---- READING PASSAGE
Labour MP Calls for Rent Controls: Landlord Impact 2026
A Labour MP has called for private rent controls to be trialled in England, arguing that high rents are driving the Housing Benefit bill above £30 billion a year and pushing councils to the brink of financial collapse. For UK landlords, the proposal signals that the political conversation on rent regulation is far from over — and may be just beginning.
Margaret Mullane, Labour MP for Dagenham and Rainham, published the call in a LabourList article on 23 June. She argues that the Renters Rights Act — which came into effect on 1 May and ended no-fault evictions — does not go far enough. The next step, she says, is to cap how much landlords can increase rent in areas where housing is under the most pressure.
Mullane’s proposal is not government policy. The Treasury and Number 10 have not commented. But with 25 comments on Landlord Today in a single day and cross-party interest in housing costs, this is a debate that will not go away.
This article breaks down what Mullane is proposing, how it would work in practice, what it means for buy-to-let investors, and what you should do now to prepare.
--------
---- DATA SECTION
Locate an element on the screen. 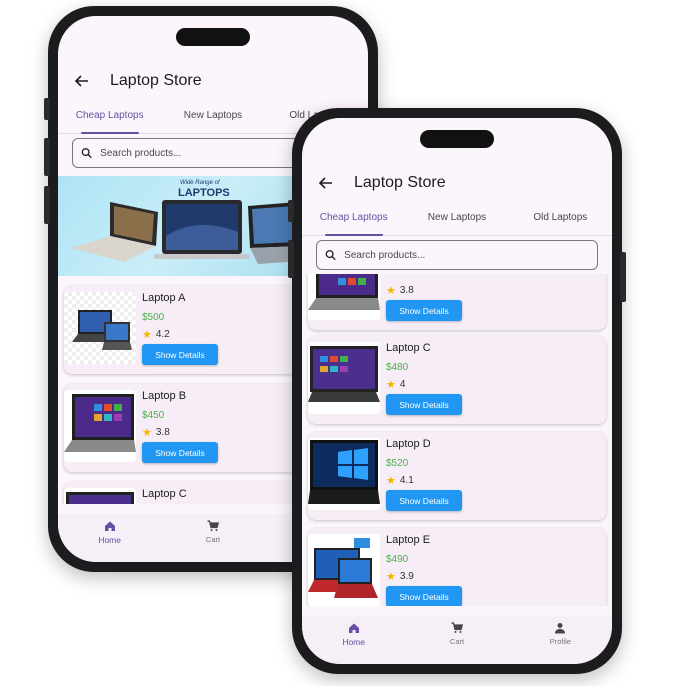  product-rating: ★ 4.2 is located at coordinates (156, 334). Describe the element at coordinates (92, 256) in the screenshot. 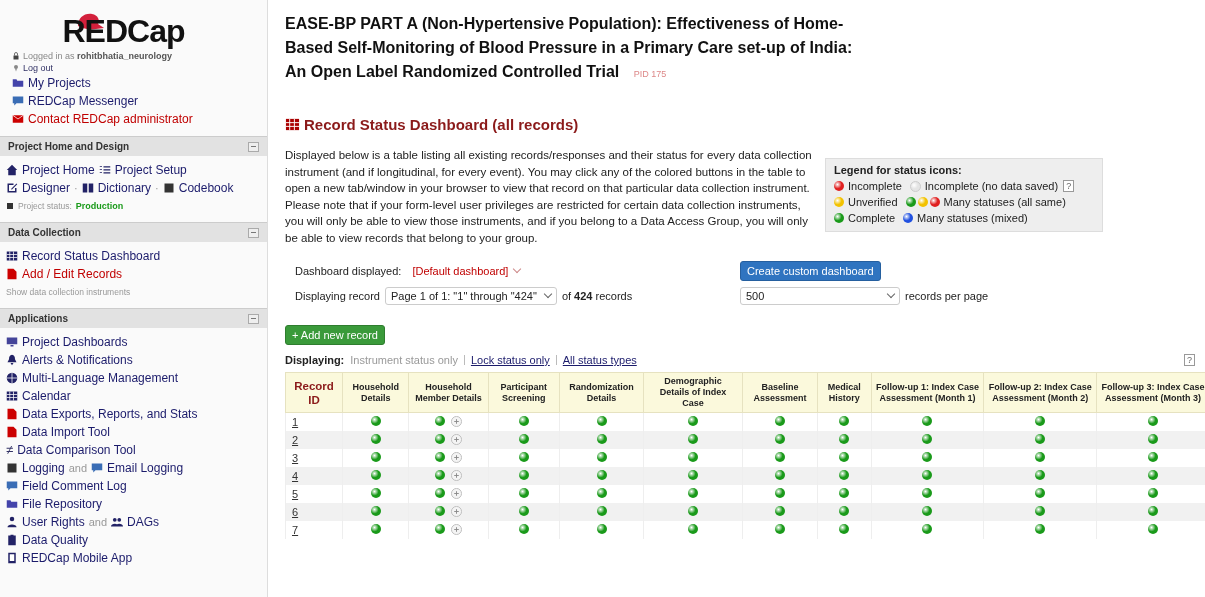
--------
TASKS AND EXERCISES:
a) Shorten the paragraph of the rent controls article that begins "Margaret Mullane, Labour MP for Dagenham and Rainham" into a brief bulleted list that keeps its main facts.
b) According to the article on rent controls, how large is the yearly Housing Benefit bill that high rents are driving up?
c) Extend the article on rent controls with the next few paragraphs, starting after its final sentence.

ACTIVITY ANSWERS:
a)
- Margaret Mullane, Labour MP for Dagenham and Rainham, made her call in a LabourList article on 23 June.
- She says the Renters Rights Act, in force since 1 May and ending no-fault evictions, does not go far enough.
- She wants the next step to be a cap on rent increases in areas where housing is under the most pressure.

b) Above £30 billion a year.

c)
What Margaret Mullane is actually proposing
Mullane’s article makes four arguments:
1. Rent increases are outpacing incomes. Since 2010, average private rents in England have risen 45% to £1,340 per month. For lowest-income renters, housing costs now absorb roughly half of their income. Forty per cent report difficulty meeting housing costs, according to Joseph Rowntree Foundation data cited in the piece.
2. Housing Benefit is ballooning. The Housing Benefit bill has grown to over £30 billion per year, with the majority paid to private landlords. Local authorities spend an additional £3 billion on top of that. Mullane argues this means taxpayers are effectively subsidising high rents and that rent controls would reduce the welfare bill.
3. Rent controls are not radical. She points to Ireland, France, and Germany, which all limit rent increases in tight housing markets. Ireland’s rent pressure zones cap annual increases at a percentage linked to inflation. The UK itself had rent controls for over 70 years between the First World War and the Housing Act 1988. She calls for a trial of similar measures at local authority level.
4. Social housing is the real answer. Mullane acknowledges that rent controls alone are insufficient. She calls for a “seismic shift” in the supply of social rented homes, arguing that expanded council housing must form the foundation of any strategy to tackle the housing crisis.
Her article is explicitly a discussion starter, not a legislative proposal. She writes that she wants to “begin a discussion on rent controls” and suggests a trial in areas with “significant social and economic pressures.”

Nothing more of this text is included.